Mixed character detection works great for catching these bots. I check for messages mixing Latin and Cyrillic characters in weird ways - catches most of them. This regex helps: /[\u0400-\u04FF].*[a-zA-Z]|[a-zA-Z].*[\u0400-\u04FF]/ Message entropy is another solid method. Spam has crazy high randomness from character swaps and random numbers. Calculate Shannon entropy on incoming messages and flag anything above your threshold. Timing patterns matter too. These bots post within seconds of each other or at super regular intervals. Track timestamps and flag clusters of similar messages from different accounts. The technique that saved me? Follower-only delay for new accounts. Most spam bots won’t follow first, so requiring a short follow period before posting kills tons of them without hurting real viewers.

Pattern matching alone won’t cut it. You need multiple signals working together.

I’ve tackled this before - combining message frequency, character entropy, and account age beats static keyword matching every time.

For character mixing, watch for weird Unicode ranges in the same message. Spam bots love mixing Latin with Cyrillic or throwing in random symbols.

Account age matters big time. Fresh accounts posting right away? Red flag.

Message similarity across users is golden. Multiple accounts posting nearly identical messages in a short window screams coordinated spam.

But managing all these detection rules manually? Total nightmare. Spam evolves constantly, so you’re always tweaking thresholds and adding new patterns.

I went full automation on the detection pipeline. When suspicious patterns pop up, the system auto-updates detection rules, pulls data from multiple sources, and connects with external spam databases.

Everything runs automatically - real-time analysis, updating ban lists across platforms. Way better than chasing patterns by hand.
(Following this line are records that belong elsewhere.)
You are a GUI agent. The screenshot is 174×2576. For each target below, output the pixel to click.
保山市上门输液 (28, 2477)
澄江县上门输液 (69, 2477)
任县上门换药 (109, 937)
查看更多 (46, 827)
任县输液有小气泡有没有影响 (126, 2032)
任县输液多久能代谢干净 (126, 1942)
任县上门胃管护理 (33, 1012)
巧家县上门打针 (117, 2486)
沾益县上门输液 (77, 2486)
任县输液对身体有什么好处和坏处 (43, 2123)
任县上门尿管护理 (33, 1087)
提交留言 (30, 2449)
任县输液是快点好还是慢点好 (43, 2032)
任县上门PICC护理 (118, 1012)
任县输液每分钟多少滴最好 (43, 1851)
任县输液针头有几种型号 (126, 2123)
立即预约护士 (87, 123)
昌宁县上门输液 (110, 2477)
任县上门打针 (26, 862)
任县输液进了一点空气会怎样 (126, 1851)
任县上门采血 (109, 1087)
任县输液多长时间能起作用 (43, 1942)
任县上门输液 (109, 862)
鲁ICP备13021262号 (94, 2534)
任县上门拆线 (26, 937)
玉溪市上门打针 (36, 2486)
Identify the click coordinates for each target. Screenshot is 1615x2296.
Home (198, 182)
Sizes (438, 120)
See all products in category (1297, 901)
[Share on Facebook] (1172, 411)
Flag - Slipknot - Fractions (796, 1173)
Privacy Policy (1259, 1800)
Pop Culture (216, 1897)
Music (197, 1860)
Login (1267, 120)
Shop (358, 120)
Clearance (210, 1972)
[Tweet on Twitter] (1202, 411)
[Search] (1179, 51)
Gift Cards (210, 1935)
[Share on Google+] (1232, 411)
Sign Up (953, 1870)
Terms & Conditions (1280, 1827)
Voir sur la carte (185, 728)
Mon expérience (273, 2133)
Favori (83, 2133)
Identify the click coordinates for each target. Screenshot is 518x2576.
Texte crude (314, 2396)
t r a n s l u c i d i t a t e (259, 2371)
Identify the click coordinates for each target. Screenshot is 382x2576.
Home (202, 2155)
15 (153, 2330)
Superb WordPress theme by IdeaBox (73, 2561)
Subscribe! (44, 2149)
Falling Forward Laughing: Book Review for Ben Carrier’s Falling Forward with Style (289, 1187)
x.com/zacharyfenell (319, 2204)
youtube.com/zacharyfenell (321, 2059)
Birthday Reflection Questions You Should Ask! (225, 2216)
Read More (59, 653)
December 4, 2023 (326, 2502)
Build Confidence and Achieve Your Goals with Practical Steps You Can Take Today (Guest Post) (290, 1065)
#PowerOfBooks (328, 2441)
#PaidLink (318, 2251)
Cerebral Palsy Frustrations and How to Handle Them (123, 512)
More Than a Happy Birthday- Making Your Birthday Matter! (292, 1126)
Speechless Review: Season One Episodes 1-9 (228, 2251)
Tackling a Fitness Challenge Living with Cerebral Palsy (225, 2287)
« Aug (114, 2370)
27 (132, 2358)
You can build something like this at https://latenode.com

Rate limiting works best against these attacks. I set harsh limits for new accounts - 1 message per 30 seconds for viewers under a week old. Real users never hit these limits, but bots always do. I built a similarity checker that compares new messages to recent chat using string distance algorithms. When multiple accounts post 80%+ similar messages within minutes, they get auto-timed out. The real game changer? Tracking message templates. Spam ops reuse the same structure with different variables. I store normalized versions of flagged messages (strip numbers and common swaps) and match against this database. Once you spot a template, you catch every variant automatically. Don’t sleep on Twitch’s AutoMod either. Crank up the aggression to catch obvious spam while your custom stuff handles the clever attempts. This combo beats either method alone.